Brief: Using the listing that follows, return every line with the word "Toggle".

Records supplied:
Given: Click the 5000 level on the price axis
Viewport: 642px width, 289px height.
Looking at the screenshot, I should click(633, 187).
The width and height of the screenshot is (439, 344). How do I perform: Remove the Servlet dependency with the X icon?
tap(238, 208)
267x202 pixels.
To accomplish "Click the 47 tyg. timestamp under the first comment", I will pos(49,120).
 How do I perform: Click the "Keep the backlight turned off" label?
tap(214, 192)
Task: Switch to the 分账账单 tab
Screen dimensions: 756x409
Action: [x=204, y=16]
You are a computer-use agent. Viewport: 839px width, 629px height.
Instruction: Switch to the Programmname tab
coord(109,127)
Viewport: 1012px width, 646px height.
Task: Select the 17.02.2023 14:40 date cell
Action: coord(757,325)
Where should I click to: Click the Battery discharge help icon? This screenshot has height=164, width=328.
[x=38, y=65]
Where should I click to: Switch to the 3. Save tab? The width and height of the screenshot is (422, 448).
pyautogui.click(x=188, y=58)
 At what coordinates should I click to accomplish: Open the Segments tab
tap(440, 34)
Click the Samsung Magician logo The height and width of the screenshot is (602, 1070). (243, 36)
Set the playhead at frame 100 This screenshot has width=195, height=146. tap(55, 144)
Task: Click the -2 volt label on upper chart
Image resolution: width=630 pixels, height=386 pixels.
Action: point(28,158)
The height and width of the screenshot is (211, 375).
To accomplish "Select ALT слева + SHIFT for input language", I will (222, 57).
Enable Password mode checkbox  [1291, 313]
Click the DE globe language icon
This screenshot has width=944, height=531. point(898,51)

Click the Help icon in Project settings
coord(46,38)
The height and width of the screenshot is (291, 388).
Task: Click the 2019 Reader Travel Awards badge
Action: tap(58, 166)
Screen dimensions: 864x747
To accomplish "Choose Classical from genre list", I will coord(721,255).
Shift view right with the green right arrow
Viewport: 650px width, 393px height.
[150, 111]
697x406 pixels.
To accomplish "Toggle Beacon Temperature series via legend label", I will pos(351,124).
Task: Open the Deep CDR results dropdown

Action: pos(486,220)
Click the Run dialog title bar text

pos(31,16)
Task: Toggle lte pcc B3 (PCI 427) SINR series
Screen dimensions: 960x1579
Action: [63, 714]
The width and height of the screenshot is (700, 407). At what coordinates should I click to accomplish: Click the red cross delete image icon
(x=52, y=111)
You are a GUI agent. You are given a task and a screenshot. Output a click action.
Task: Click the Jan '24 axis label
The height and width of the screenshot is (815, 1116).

Written response:
To accomplish "Toggle Beacon Temperature series via legend label", I will pos(351,124).
Task: Toggle lte pcc B3 (PCI 427) SINR series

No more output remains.